Cette stratégie permettrait de renforcer ou d’augmenter les exportations existantes, tandis que la deuxième stratégie viserait à encourager le développement de nouveaux produits, plus sophistiqués, pour tirer la croissance à l’avenir et la création d’emplois de qualité. Selon une autre étude réalisée par le LCPS, la production actuelle est de faible et moyenne complexité, mais le Liban a le potentiel de produire des produits complexes. En 2017, par exemple, il a exporté 38 des 100 produits les plus complexes au monde : des machines-outils, des centres d’usinage, des équipements pour les laboratoires photographiques et des produits chimiques utilisés en photographie, d’une valeur d’au moins 100 000 dollars chacun à l’exportation.
Cela montre que le Liban a une capacité et un savoir-faire qui lui permettraient de fabriquer des produits complexes et d’être compétitifs – notamment dans la production de machines et dans l’industrie chimique –, mais qu’il n’a pas été en mesure de les développer. Parmi les produits potentiellement porteurs, les générateurs électriques, les équipements de boulangerie, les transformateurs et les produits pharmaceutiques. Une stratégie industrielle ciblée doit être élaborée pour développer ces produits et identifier leurs marchés-clés. Il faut notamment se pencher sur la recherche et le développement, le transfert de technologies, la réforme de l’éducation et le développement du capital humain dans les secteurs et les produits à fort potentiel.

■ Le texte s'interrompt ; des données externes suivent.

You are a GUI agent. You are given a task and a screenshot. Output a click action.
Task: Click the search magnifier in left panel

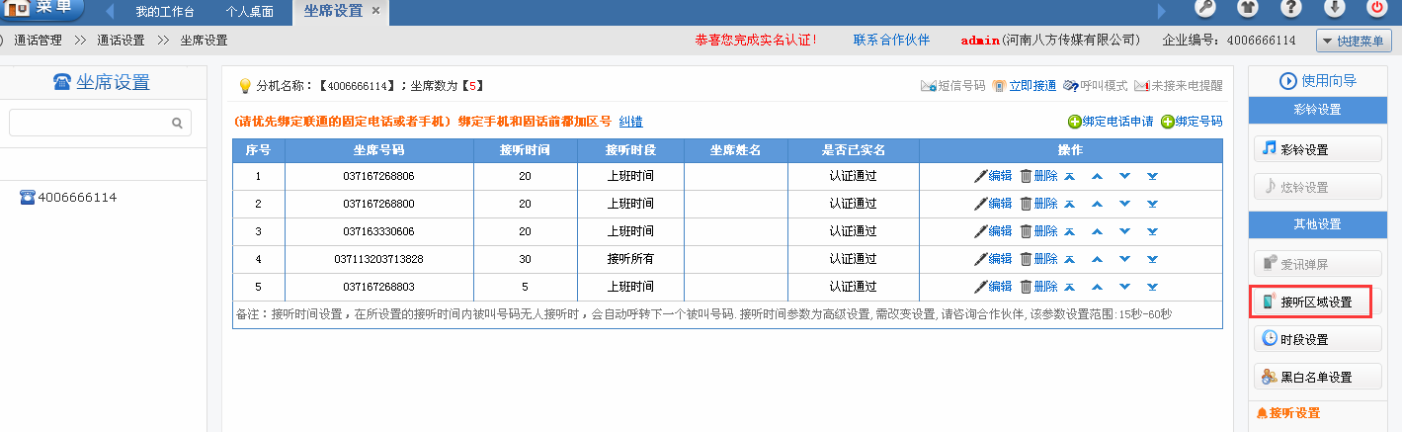click(x=178, y=124)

Au cœur des deux approches, il faut davantage de collaboration et de consultations entre le gouvernement, représenté par le ministère de l’Industrie, et l’Association des industriels libanais pour promouvoir et développer les exportations. D’autres ministères, notamment ceux des Finances et de l’Économie, ainsi que des institutions comme la Banque centrale doivent aussi participer aux discussions.
Il y a également besoin d’un engagement politique au plus haut niveau pour soutenir l’industrie manufacturière à travers des mesures et des politiques-clés. Cela nécessite un changement de mentalité de l’élite politique, et de la façon dont elle conçoit le rôle de l’État. Il est grand temps qu’elle réalise que les pays qui ont développé leur potentiel d’exportation avaient un État fort et efficace, qui fournit l’infrastructure physique, technologique et institutionnelle de base, au lieu de croire, à tort, que le marché laissé à lui-même peut fournir efficacement ces conditions préalables.